Existen una gran variedad de plantas medicinales que pueden ayudar a que dejemos de roncar:

Lúpulo: Está planta tiene compuestos que te permiten relajarte y dormir mejor. Este remedio te será de utilidad para prevenir los ronquidos. Para ello, puedes beber una taza de té de lúpulo antes de irte a dormir.

Lavanda: La lavanda es una planta cuyos aceites aromáticos ayudan a conciliar mejor el sueño y despejar las vías respiratorias. Para aprovechar los beneficios de esta planta, puedes no sólo beber su infusión, sino realizarte vahos antes de acostarte para que puedas respirar mejor.

Menta: Una planta aromática con hojas dentadas y flores púrpuras. Es un buen medicamento para la indigestión y también mejora los problemas respiratorios.

Tomillo: Esta planta contiene aceites esenciales que aportan propiedades mucolíticas, expectorantes y antisépticas que pueden ayudarte a respirar mejor, especialmente si sufres de congestión nasal por diversos motivos. Puedes aprovechar estos beneficios, a través de diferentes formas, ya sea por vahos o infusiones. Incluso si sientes irritación de garganta, a causa de respirar con dificultad, las gárgaras de infusión de tomillo, reducen la inflamación y las molestias.

Ortiga: Es otro producto natural muy efectivo para dejar de roncar. Para ello lo mejor es preparar una infusión de ortiga y dejarlo reposar durante unos diez minutos. Después se debe de beber, colándola antes.

Salvia: Es un ingrediente muy utilizado en las irritaciones de garganta y procesos gripales por sus bondades en el aparato respiratorio. Una infusión de salvia es uno de los remedios caseros para no roncar más utilizados y recomendados.

Valeriana: El consumo diario de infusiones preparadas con 2 o 3 gramos de raíces de valeriana puede resultar como un buen tónico para reducir la ansiedad y el estrés, así como para tratar cuadros de nerviosismo que puedan inducir al acto de fumar (provocando ronquidos) como válvula de escape. Este remedio natural debe consumirse preferiblemente antes de dormir.
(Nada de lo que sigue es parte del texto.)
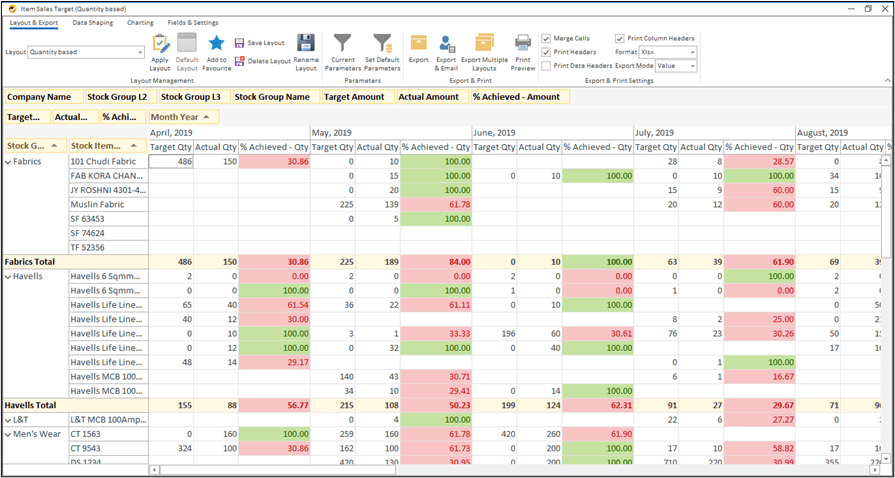Toggle the Merge Cells checkbox
Viewport: 895px width, 478px height.
pyautogui.click(x=546, y=38)
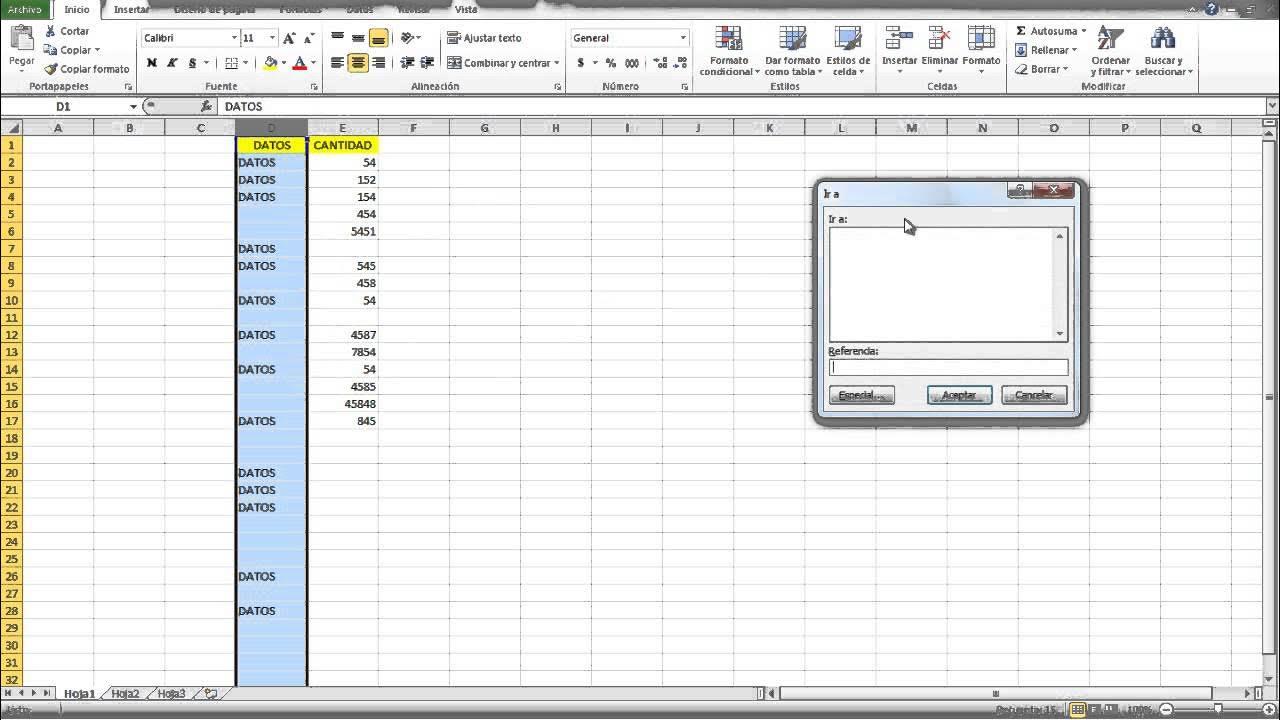
Task: Apply Combinar y centrar to cells
Action: 505,62
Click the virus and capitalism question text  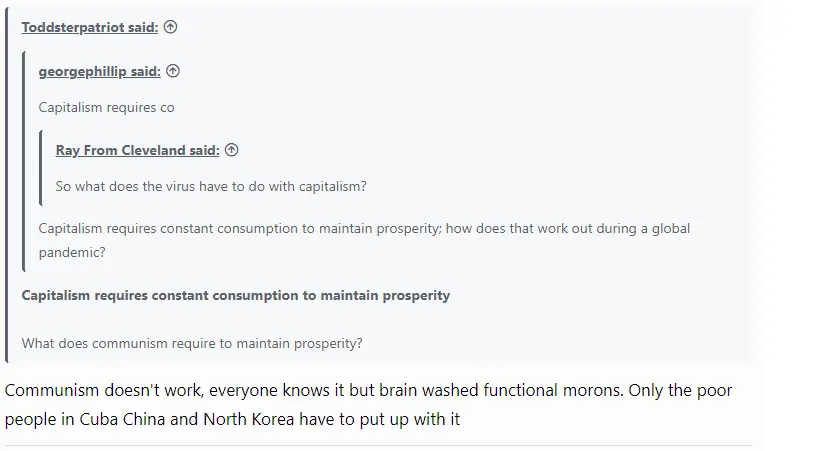tap(211, 186)
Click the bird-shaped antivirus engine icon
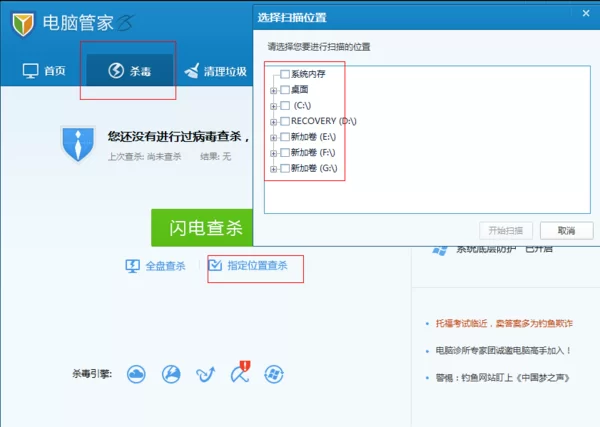This screenshot has height=427, width=600. [205, 374]
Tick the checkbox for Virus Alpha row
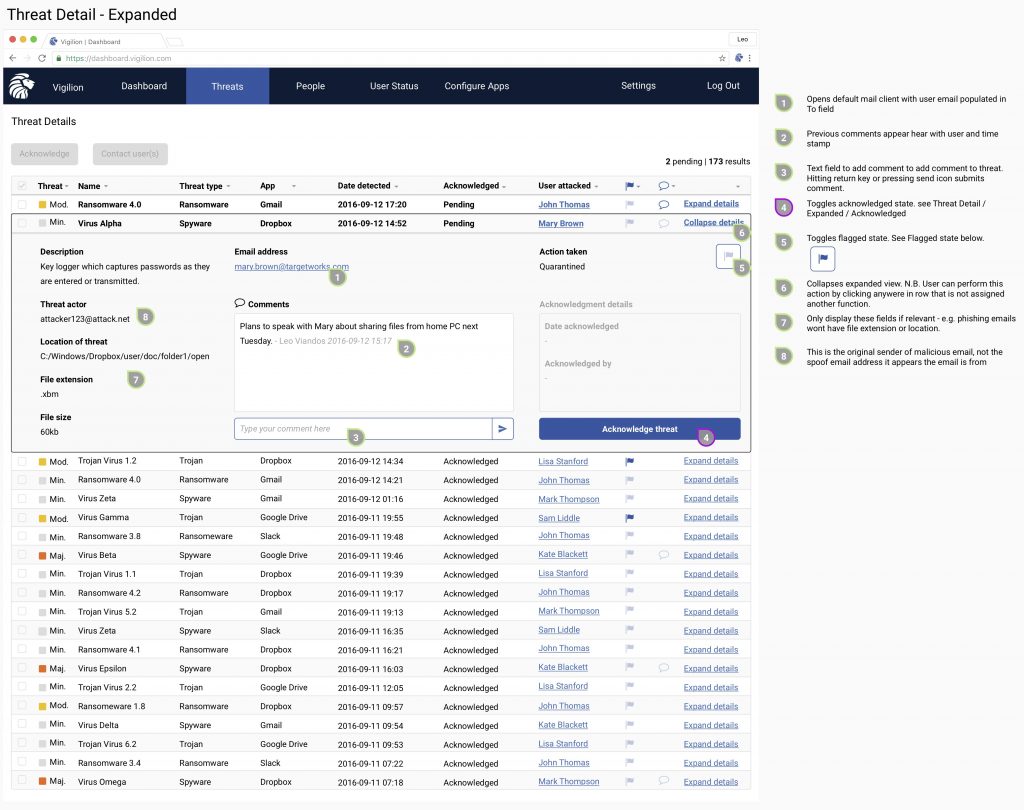This screenshot has width=1024, height=810. point(22,224)
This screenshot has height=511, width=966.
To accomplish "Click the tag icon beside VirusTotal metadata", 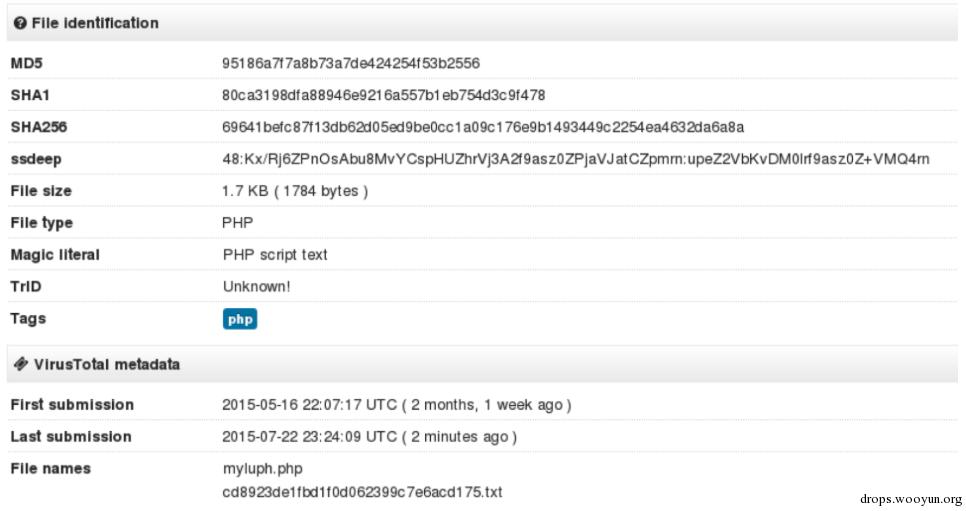I will 20,365.
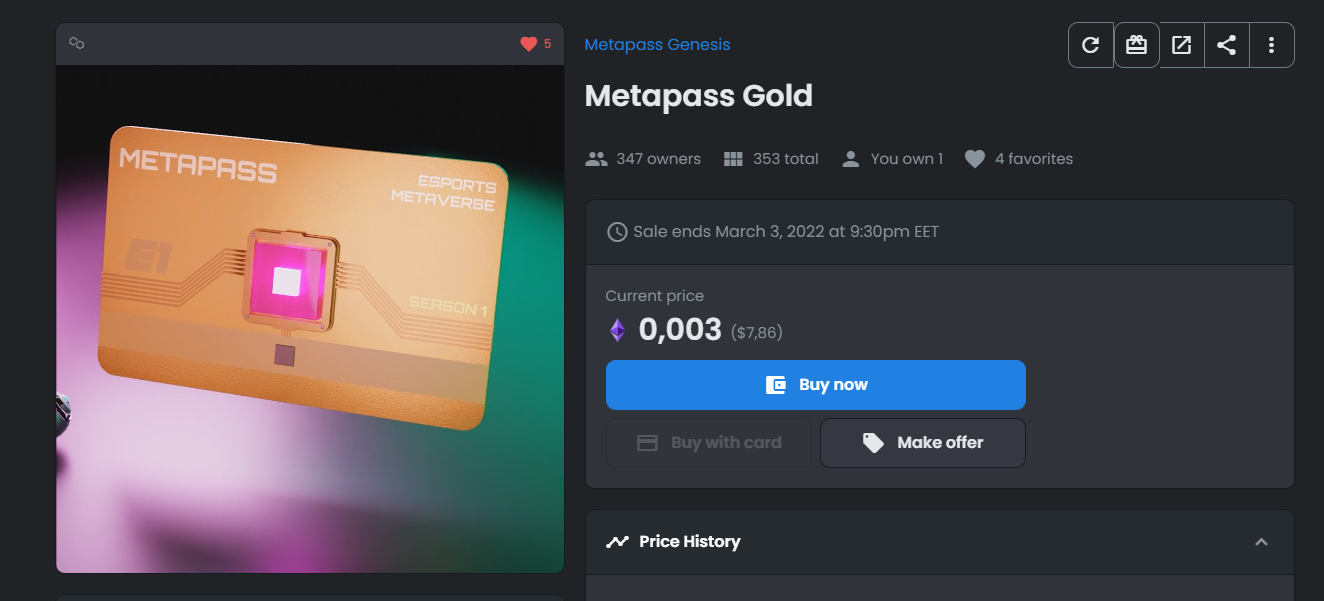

Ruda: Es un ingrediente rico en vitamina C que en unión con el aceite de oliva es un potente componente para eliminar el colesterol. Existen remedios caseros para no roncar que se preparan con un vaso de aceite y 50 gramos de ruda que mezclaremos y dejaremos reposar herméticamente dos semanas. Tras este periodo quedará un remedio casero que conservado en un bote opaco iremos untando en nuestra nariz, nuca y cuello.

Eucalipto: Está recomendado para aquellas enfermedades que afectan a las vías respiratorias como la gripe, el asma o los catarros. Para prepararlo poner hojas de eucalipto en una olla con agua, hervir, cubrirte la cabeza con una toalla e inspirar profundamente su vapor.

Si todo lo anterior no te funciona puedes probar con dispositivos dentales que evitan la retracción de la lengua. De esta manera la mantienes en la misma posición mientras que duermes y no obstruye las vías aéreas evitando los ronquidos.